[抜粋]
2019 Fiscal Year Research-status Report
生体計測した活性酸素種(ROS)を指標としたアトピー性皮膚炎評価法の開発
Project/Area Number |
19K12758
|
Research Institution | Kyushu University |
Principal Investigator |
江藤 比奈子 九州大学, 先端医療オープンイノベーションセンター, 特任助教 (30557632)
|
Project Period (FY) |
2019-04-01 – 2022-03-31
|
Keywords | ニトロキシルラジカル / DNP-MRI / 15N ニトロキシルラジカル / 酸化ストレス / アトピー性皮膚炎 / CoQ0ラジカル |
Outline of Annual Research Achievements |
本研究では、複数のラジカルプローブを用いてDNP-MRIで生体計測したROSなどの酸化ストレス情報から、アトピー性皮膚炎の炎症評価法を確立し、皮膚炎発症前や治療後の目に見えない皮膚組織深部の微細な炎症を検出する事を目的としている。 2019年度は、14N tempol,15N CxP,CoQ0の3種類のラジカルプローブによる、ミックスプローブの調整を行った。ニトロキシルラジカルである14N tempol,15N CxPはそのままラジカル濃度調整可能であるが、CoQ0は酸化型(キノン型)試薬をNADHとの反応で一電子還元させる事でラジカル型(セミキノン型)に変換してから使用する。一定の最高ラジカル濃度を得る為のCoQ0とNADHの混合比、反応時間を検討した。またESRスペクトルから3種類のプローブそれぞれの励起周波数を算出後、実際に各プローブのファントムをDNP-MRI撮像解析し、その画像強度の増減から、それぞれの最適励起周波数を探索した。14N tempolと15N CxPの励起周波数は確定したが、CoQ0のラジカルのみを画像化可能な周波数確定は苦戦している。また3種類のプローブ独自の画像化にあたり、通常よりも励起周波数が広領域化する。生体使用時の局所検出コイル周波数領域低下を考慮した、広領域周波数対応局所検出コイルを作製した。実際にマウスにミックスプローブを投与して、周波数を変えながら経時的に画像化し、それぞれのラジカルプローブ減衰速度を算出する事に成功した。更に、PMA(phprbol 12-myristate 13-acetate)の短期塗布による表皮~真皮皮膚炎モデルで、14N tempol,15N CxPによるDNP-MRI生体計測予備実験を行い、皮膚炎モデルと正常モデルにラジカル消失代謝にそれぞれ傾向を見いだす事ができた。

[抽出データ]
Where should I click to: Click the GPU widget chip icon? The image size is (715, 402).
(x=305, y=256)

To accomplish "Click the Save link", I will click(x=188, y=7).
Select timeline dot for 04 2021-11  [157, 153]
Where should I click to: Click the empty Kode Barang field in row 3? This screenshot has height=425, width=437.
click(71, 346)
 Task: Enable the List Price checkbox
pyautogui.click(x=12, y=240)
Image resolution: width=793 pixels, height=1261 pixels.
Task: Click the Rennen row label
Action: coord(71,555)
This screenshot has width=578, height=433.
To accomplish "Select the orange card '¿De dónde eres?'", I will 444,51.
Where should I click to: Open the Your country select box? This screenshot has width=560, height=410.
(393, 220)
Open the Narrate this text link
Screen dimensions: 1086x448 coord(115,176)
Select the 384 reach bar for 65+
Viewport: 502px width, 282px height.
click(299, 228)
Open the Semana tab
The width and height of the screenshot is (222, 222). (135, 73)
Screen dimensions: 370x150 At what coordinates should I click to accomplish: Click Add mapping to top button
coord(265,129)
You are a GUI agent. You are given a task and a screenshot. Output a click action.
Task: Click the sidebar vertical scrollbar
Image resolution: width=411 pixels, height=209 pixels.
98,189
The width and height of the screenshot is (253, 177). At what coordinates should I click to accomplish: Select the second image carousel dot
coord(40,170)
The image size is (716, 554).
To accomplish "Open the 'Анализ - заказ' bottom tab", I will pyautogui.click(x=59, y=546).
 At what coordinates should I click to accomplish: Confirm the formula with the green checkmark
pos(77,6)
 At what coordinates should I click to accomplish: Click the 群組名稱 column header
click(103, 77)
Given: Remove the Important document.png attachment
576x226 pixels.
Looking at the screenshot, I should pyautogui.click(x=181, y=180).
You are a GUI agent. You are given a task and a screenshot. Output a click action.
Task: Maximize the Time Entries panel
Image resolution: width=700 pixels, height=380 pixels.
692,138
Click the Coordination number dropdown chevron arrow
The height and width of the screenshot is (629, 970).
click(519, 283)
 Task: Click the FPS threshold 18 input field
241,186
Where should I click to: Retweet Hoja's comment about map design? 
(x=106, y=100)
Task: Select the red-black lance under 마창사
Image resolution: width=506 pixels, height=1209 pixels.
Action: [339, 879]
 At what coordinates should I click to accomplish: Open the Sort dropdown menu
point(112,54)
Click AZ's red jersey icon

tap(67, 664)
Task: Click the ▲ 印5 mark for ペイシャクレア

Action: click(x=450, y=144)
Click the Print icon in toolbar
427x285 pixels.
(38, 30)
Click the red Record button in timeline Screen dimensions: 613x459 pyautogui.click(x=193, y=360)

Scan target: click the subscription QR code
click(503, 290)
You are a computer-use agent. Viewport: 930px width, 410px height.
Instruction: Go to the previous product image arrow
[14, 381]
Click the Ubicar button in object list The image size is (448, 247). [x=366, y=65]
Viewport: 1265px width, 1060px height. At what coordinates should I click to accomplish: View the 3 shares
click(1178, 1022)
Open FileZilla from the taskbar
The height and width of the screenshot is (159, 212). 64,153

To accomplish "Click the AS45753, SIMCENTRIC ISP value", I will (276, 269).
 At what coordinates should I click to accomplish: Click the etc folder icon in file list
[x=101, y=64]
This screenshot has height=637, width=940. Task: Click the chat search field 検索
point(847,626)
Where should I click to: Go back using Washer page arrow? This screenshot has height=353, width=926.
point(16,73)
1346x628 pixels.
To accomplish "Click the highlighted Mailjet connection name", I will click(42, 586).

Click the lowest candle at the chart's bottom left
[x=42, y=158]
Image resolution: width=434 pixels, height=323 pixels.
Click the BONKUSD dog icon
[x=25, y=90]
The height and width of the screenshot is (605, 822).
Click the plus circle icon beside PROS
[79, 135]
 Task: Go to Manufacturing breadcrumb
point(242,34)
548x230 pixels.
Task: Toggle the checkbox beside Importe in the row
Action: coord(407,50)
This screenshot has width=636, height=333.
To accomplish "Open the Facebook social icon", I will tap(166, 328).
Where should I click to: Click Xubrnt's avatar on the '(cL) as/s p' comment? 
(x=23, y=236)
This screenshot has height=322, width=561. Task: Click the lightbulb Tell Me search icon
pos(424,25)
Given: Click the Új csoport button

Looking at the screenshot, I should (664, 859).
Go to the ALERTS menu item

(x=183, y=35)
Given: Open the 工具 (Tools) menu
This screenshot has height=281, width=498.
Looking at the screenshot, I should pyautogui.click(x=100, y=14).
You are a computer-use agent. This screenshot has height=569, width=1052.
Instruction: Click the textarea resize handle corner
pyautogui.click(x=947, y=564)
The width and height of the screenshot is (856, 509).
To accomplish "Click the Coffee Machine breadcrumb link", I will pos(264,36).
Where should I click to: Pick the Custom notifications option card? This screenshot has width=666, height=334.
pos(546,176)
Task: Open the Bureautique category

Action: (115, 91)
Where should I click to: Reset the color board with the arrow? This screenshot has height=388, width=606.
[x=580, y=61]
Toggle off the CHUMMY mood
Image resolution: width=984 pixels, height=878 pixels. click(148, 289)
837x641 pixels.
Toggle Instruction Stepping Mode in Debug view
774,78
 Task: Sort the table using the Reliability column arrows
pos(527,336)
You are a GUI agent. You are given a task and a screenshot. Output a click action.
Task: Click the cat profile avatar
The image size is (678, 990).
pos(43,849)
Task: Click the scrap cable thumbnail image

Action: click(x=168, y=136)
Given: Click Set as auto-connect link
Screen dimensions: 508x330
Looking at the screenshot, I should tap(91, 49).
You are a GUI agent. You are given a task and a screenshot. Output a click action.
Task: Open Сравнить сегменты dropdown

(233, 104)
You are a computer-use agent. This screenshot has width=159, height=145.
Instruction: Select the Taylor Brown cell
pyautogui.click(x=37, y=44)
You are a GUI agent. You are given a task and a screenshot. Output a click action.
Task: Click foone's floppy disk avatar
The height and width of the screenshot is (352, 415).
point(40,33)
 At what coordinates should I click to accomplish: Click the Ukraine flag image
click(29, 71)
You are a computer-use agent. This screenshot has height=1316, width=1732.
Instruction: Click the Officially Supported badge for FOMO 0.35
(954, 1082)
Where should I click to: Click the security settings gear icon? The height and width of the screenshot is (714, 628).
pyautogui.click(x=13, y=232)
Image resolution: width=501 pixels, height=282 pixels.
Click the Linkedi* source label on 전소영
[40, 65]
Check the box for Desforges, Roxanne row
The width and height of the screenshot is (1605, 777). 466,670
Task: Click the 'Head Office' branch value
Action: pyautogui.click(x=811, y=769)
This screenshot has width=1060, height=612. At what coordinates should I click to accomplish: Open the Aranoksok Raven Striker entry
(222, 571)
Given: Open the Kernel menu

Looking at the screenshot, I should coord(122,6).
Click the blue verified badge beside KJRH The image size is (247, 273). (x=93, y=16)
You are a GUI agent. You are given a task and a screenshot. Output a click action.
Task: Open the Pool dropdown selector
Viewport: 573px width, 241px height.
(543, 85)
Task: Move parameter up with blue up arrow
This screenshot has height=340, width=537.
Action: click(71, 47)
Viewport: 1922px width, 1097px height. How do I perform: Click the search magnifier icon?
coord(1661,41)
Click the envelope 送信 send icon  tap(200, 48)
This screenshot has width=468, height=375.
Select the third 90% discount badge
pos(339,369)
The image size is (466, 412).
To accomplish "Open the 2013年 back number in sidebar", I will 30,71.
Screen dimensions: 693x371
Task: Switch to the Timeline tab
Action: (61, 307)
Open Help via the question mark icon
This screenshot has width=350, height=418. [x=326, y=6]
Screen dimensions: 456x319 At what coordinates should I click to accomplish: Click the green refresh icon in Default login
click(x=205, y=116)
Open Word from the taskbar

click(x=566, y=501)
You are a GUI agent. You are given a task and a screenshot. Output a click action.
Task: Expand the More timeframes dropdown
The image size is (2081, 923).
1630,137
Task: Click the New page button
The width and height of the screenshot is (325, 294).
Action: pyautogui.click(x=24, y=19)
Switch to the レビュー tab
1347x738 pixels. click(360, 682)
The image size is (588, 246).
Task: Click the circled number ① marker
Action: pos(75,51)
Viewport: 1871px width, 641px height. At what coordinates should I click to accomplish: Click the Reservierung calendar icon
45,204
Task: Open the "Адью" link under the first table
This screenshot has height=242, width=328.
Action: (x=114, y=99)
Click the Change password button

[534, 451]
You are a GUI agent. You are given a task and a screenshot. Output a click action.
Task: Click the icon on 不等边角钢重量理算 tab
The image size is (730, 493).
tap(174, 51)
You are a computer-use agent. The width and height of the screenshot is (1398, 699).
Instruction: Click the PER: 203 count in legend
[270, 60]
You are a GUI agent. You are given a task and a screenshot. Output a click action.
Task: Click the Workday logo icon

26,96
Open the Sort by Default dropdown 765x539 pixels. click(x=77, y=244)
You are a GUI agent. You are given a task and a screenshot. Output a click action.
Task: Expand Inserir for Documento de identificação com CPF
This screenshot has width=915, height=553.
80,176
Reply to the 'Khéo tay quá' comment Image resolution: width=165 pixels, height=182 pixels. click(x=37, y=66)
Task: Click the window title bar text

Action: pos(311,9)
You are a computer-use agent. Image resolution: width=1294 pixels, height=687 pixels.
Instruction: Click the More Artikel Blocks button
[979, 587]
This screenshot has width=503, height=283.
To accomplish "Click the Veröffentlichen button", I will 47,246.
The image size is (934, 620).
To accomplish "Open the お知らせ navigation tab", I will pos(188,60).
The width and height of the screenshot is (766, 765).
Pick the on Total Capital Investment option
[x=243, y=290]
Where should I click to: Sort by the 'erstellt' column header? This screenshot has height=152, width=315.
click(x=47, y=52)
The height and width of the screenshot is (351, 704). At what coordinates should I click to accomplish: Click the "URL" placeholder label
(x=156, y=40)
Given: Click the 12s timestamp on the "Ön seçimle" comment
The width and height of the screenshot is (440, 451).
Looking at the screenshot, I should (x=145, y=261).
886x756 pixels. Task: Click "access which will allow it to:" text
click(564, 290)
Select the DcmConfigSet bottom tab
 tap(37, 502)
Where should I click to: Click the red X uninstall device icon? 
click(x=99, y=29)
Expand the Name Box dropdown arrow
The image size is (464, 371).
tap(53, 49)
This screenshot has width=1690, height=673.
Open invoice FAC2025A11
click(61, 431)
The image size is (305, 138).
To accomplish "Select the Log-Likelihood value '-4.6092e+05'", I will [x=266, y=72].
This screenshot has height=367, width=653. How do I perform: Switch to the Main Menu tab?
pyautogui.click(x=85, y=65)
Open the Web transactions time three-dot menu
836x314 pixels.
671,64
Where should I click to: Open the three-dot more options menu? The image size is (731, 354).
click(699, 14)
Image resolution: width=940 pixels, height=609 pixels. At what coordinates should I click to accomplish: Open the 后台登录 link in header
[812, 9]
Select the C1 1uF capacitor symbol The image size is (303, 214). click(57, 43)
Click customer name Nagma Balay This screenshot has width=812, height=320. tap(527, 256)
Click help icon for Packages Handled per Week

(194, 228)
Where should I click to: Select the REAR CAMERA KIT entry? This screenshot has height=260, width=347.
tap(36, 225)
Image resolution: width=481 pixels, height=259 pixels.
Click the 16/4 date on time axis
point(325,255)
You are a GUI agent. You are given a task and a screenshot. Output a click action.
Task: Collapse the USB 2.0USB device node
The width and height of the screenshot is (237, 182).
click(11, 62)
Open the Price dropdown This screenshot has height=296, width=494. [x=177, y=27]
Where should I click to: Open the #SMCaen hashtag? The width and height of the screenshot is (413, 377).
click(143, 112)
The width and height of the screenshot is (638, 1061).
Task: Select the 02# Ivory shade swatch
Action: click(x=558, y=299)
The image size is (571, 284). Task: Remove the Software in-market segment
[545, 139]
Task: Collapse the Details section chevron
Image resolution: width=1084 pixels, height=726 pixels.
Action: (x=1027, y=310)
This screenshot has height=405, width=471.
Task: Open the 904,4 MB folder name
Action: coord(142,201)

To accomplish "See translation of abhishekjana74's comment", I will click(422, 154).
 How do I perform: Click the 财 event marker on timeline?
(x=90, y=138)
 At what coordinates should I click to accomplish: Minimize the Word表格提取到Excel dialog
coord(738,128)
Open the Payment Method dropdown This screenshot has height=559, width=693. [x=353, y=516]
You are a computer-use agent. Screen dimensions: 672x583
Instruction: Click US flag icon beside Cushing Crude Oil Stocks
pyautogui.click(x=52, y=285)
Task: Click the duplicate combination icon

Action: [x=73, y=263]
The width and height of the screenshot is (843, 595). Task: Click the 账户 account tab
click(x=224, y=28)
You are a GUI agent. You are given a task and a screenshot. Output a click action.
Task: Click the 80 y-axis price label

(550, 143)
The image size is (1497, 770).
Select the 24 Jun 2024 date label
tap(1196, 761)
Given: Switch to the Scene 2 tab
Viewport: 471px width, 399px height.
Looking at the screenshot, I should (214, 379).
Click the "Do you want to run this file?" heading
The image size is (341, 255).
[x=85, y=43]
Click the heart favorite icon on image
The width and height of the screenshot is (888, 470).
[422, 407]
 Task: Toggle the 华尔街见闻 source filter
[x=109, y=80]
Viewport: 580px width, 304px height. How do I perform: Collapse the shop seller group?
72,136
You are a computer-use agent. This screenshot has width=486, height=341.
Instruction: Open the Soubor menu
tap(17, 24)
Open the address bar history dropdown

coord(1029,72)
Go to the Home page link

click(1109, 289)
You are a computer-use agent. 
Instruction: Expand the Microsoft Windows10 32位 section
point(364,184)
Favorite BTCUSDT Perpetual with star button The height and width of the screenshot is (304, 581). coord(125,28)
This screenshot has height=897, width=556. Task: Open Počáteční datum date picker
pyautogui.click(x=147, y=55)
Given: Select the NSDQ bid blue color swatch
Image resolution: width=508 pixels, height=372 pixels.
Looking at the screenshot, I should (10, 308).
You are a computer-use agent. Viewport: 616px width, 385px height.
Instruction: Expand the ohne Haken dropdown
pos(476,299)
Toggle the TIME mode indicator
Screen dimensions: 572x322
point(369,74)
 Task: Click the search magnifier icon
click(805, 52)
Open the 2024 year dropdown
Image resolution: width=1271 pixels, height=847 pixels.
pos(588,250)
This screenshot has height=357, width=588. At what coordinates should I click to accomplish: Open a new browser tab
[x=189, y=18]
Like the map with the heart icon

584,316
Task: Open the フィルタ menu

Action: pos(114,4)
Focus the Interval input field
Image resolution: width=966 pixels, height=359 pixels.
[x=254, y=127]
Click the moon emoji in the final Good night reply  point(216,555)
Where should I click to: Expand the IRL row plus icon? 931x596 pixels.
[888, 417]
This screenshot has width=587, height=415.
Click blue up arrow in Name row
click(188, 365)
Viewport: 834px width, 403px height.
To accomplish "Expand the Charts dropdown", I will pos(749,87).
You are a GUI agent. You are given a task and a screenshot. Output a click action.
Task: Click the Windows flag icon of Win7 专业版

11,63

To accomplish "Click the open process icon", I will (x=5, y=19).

[取り組む課題]
**a)** この研究報告によると、2019年度にミックスプローブの調整に用いた3種類のラジカルプローブは何ですか。
**b)** この研究報告の「本研究では、複数のラジカルプローブを」で始まる段落を、主な事実を残して箇条書きに書き直してください。

[解答例]
**a)** 14N tempol、15N CxP、CoQ0の3種類です。

**b)**
- 目的：複数のラジカルプローブを用いてDNP-MRIで生体計測したROSなどの酸化ストレス情報から、アトピー性皮膚炎の炎症評価法を確立する。これにより、皮膚炎発症前や治療後の皮膚組織深部の微細な炎症を検出する。
- 2019年度の作業：14N tempol、15N CxP、CoQ0の3種類のラジカルプローブによるミックスプローブを調整した。
- CoQ0の扱い：CoQ0は酸化型試薬をNADHとの反応で一電子還元し、ラジカル型に変換して使用する。そのため、一定の最高ラジカル濃度を得るための混合比と反応時間を検討した。
- 励起周波数の探索：ESRスペクトルから各プローブの励起周波数を算出し、ファントムのDNP-MRI撮像で最適励起周波数を探索した。
- 探索の結果：14N tempolと15N CxPの周波数は確定したが、CoQ0のラジカルのみを画像化できる周波数の確定には苦戦している。
- 検出コイルの作製：3種類のプローブの画像化では励起周波数が広領域化する。生体使用時の局所検出コイル周波数領域の低下も考慮し、広領域周波数対応局所検出コイルを作製した。
- マウスでの計測：マウスにミックスプローブを投与し、周波数を変えながら経時的に画像化した。その結果、各ラジカルプローブの減衰速度の算出に成功した。
- 予備実験：PMAの短期塗布による表皮〜真皮皮膚炎モデルで、14N tempolと15N CxPによるDNP-MRI生体計測の予備実験を行った。皮膚炎モデルと正常モデルのラジカル消失代謝に、それぞれ傾向を見いだした。